Using reduction instead of atomics?

Hello all,

Suppose I have a kernel, that as part of its algorithm must sum and store values in the same array index - e.g. generates a race-condition. Currently I employ AtomicAdd then continue with the rest of the kernel. Needless to say, the AtomicAdd generates a huge performance hit I would like to avoid. Is there a way to employ a CUDA reduction as part of an existing kernel without calling another kernel ? - i.e. I can’t count on the use of dynamic parallelism as the hardware generations employed may vary.

Thank you to anyone willing to help.

A general outline of my kernel follows (please note this is just a brief and rough outline, not exacting) :

__global__ void myKernel(float *A, float *B, float r, int N) {
    int idx = threadIdx.x + BlockDim.x * BlockIdx.x;
    if (idx < N) {
        // code to generate a value via a device call
        float tmp = myKernel_A(A, r);
        
        // store at element
        atomicAdd(B[idx], tmp);

        // continue with rest of kernel operations
        ...
    }
}

You do not need dynamic parallelism for that. Just invoke a second kernel from the host.

Other than that, it is impossible to give advice on the best solution without more information:

  • How many different array indices are there?
  • How many threads want to the same array element?
  • Is there a regular pattern of which threads add to which array elements?
  • Is it possible to rearrange threads so that all (or at least many) threads adding to the same element are in the same block?

tera,

Thank you for the reply.

Please excuse my nativity with regards to CUDA, I am learning. Is there no way to employ a reduction without calling a separate kernel from the host? If so, can you please point me to a link and/or pseudo-code that would accomplish this? I would like to avoid calling another kernel from the host just for the reduction part of the code.

Regards.

I’m not sure why you need an atomic add at all.

  • every thread has a globally unique index (idx)
  • therefore each thread is adding it’s local tmp value to a unique location in B:
atomicAdd(B[idx], tmp);

I don’t see any reduction going on here, nor a need for atomics. According to the code you have shown here, you should be able to use:

B[idx] += tmp;

You can do a block-level reduction without calling a separate kernel. CUB can help with primitives for this:

http://nvlabs.github.io/cub/

A device-wide reduction will require some sort of device-wide synchronization scheme. The most convenient is the kernel launch.

txtbob,

Sorry my mistake, the idx is actually derived from an array of indices passed to the kernel. A more detailed kernel follows and should clear-up this. Once again, I apologize for incorrect kernel algorithm I posted.

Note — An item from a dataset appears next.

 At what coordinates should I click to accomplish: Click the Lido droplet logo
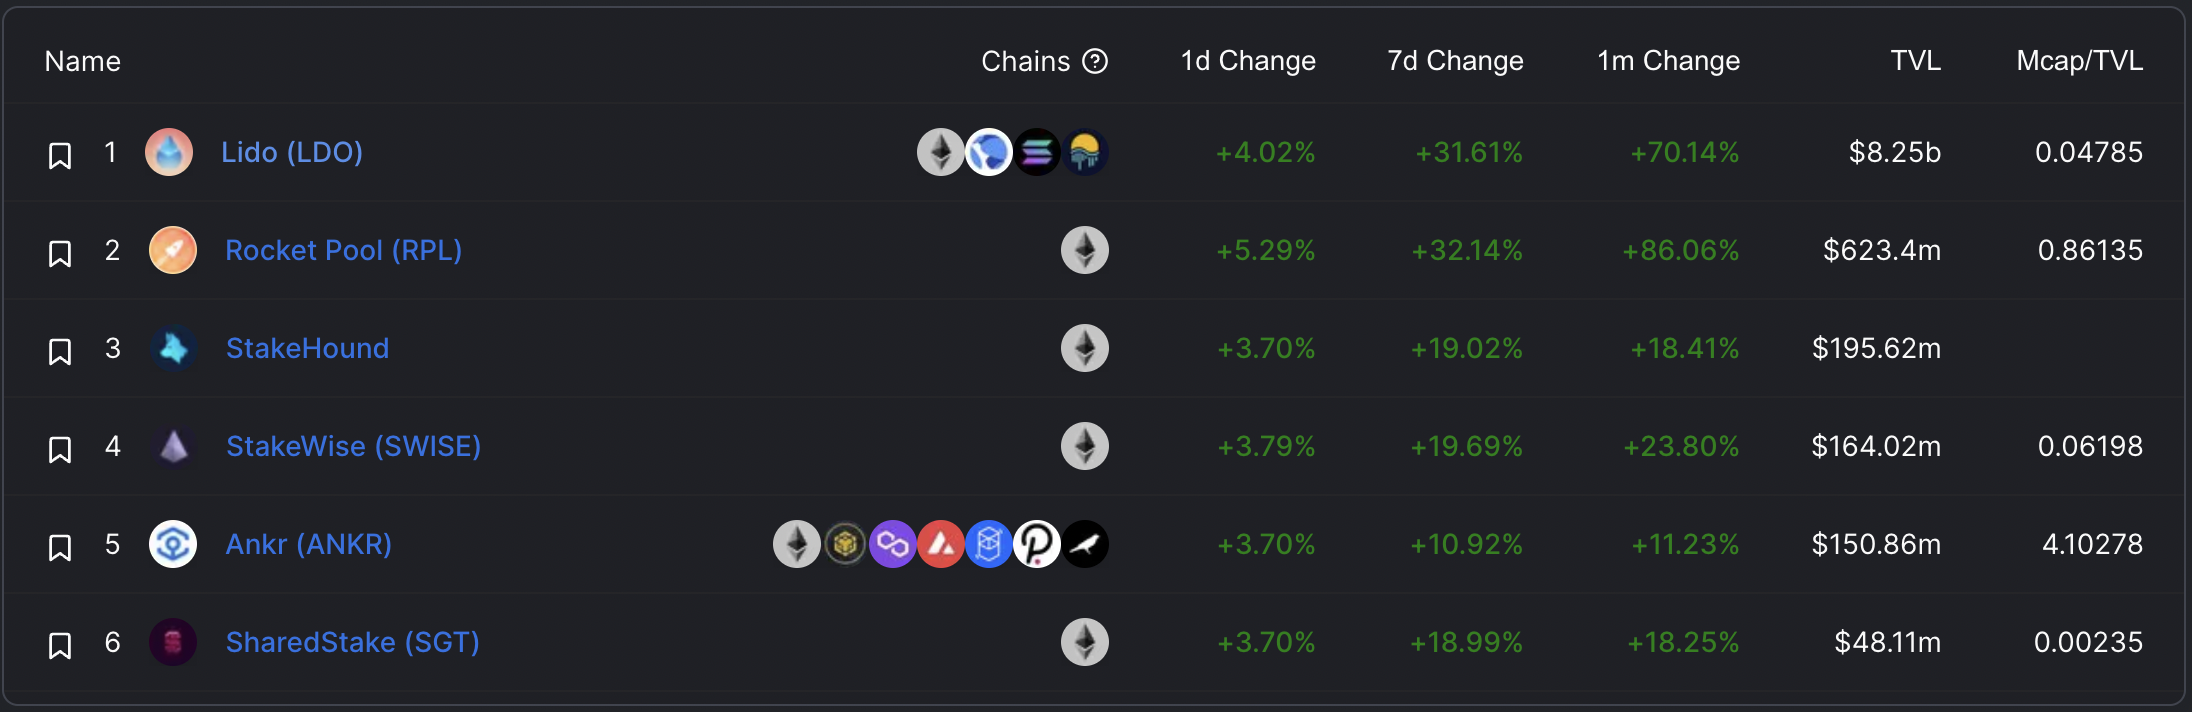169,152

__global__ void myKernel (float *A, float *B, int *indices, float r, int N) {

    int idx = threadIdx.x + blockDim.x * blockIdx.x;

    if (idx < N) {
        // get index associated with this thread - 
        // NOTE: not unique as many different threads can map to same index
        int i = indices [ idx ];

        // code to generate a value via a device call
        float tmp = myKernel_A(A, r);
        
        // store at element
        atomicAdd ( B[ i ],  tmp);

        // continue with rest of kernel operations
        ...
    }
}

This is actually Q reductions going on in parallel, then, where Q is the number of unique indices (of i) that are actually present/extant/used.

A simple reduction will not help here.
It will be difficult to solve this on a device-wide basis without using device-wide sync mechanisms, or atomics.

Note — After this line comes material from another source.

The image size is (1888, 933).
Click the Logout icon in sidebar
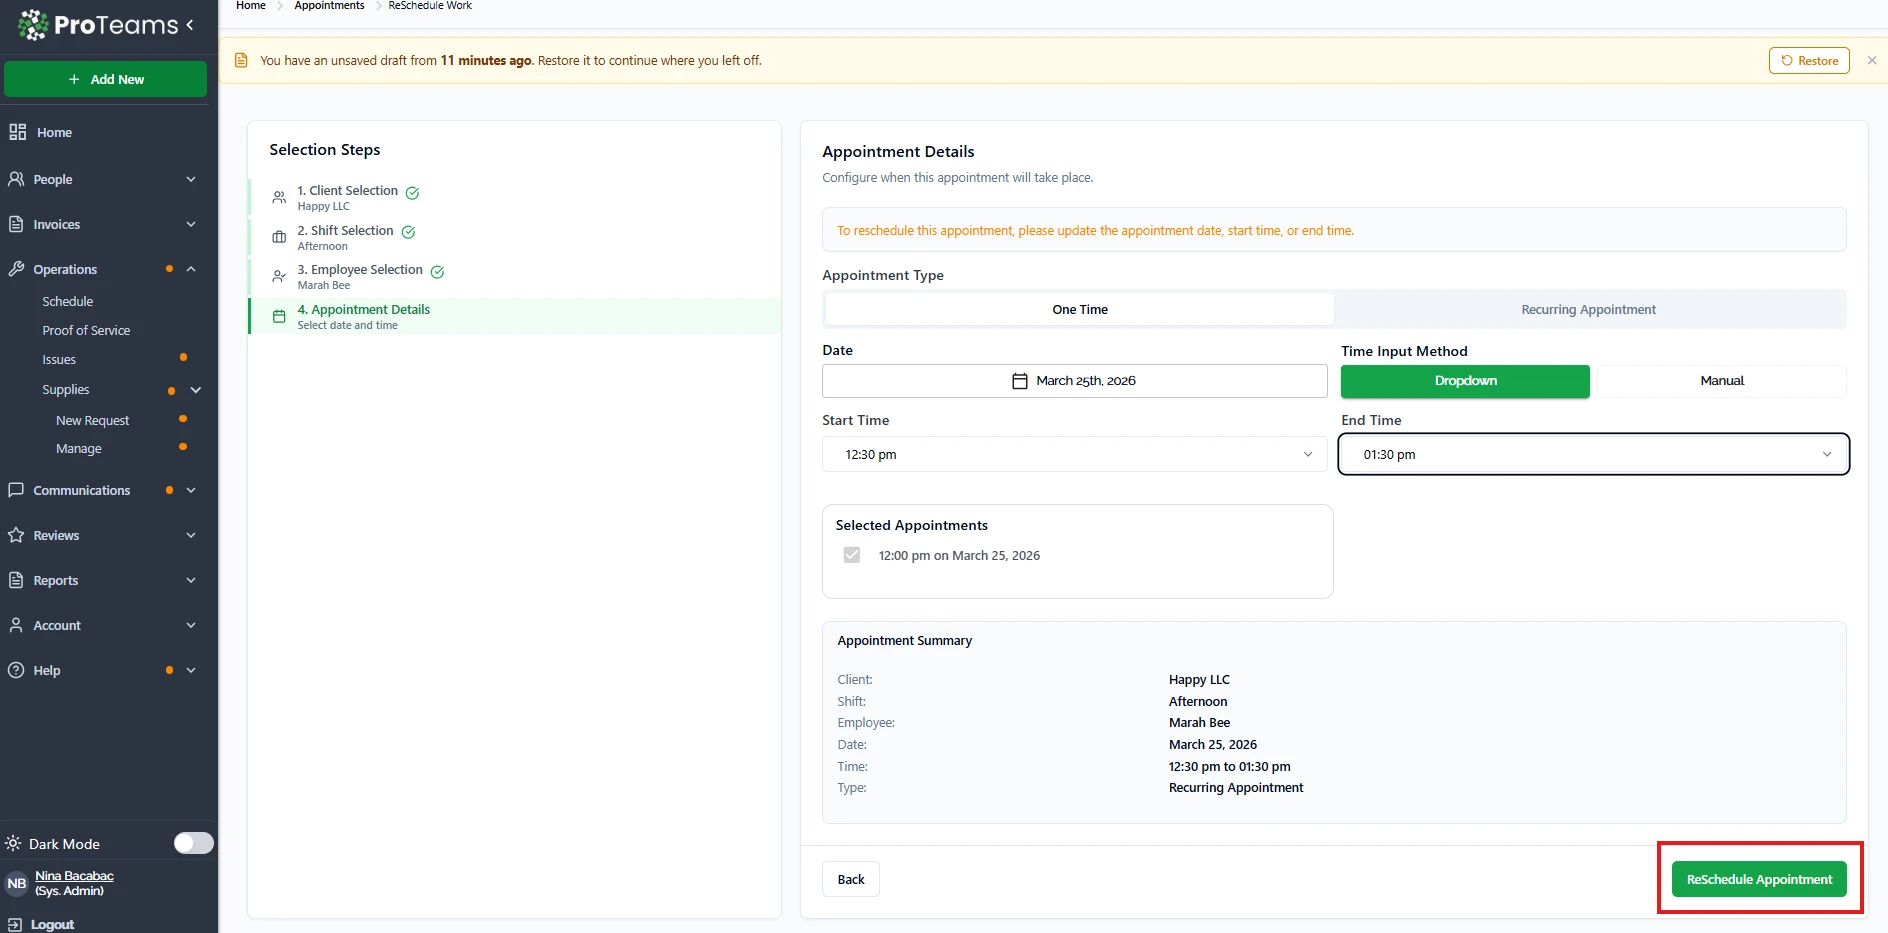click(x=15, y=924)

An alternative approach to atomics is outlined here:

http://stackoverflow.com/questions/28555479/reduction-or-atomic-operator-on-unknown-global-array-indices

(Be advised there is no actual worked example there. It might be that the approach is not faster than atomics. Performance comparisons of these two algorithmic approaches, such as here:

http://stackoverflow.com/questions/27894654/cuda-or-thrust-getting-n-maximum-numbers-in-a-grouped-array

will depend signfiicantly on the actual data sets, including the “density” of atomics. Kepler in particular has significantly improved the performance of global atomics.)

You can apply this at the block level if you want (thereby avoiding the need for a device-wide sync), but each block will then need to accumulate its partial results into the global results contained in B (perhaps using atomics). This isn’t a trivial problem that I would suggest is appropriate for someone at the beginner level.

txtbob,

Thanks for the information.

The block-level reduction sounds promising, applying the atomics at the block-level versus the thread-level may be just the performance boost I am looking for. Can you provide a link/pseudo-code to apply this block-level reduction?

Thank you again.

I’m not talking about a single block-level reduction. I’m talking about a block-level reduce-by-key operation (i.e. a segmented reduction).

At the device-wide level, CUB has a function:

http://nvlabs.github.io/cub/structcub_1_1_device_reduce.html#a4822e04d8701b10ac3f2d28effb454d3

But I don’t have something equivalent to point you to at the block level.

How scattered are the indices given by

indices[ threaIdx.x + blockIdx.x*blockDim.x]

?

If the range is not greater than say 2^10 or 2^14 you should consider doing the reductions in shared memory on a block local level first.

Sorry ,to interfere , just a question to txbob.

But ,like this don’t we have a race condition?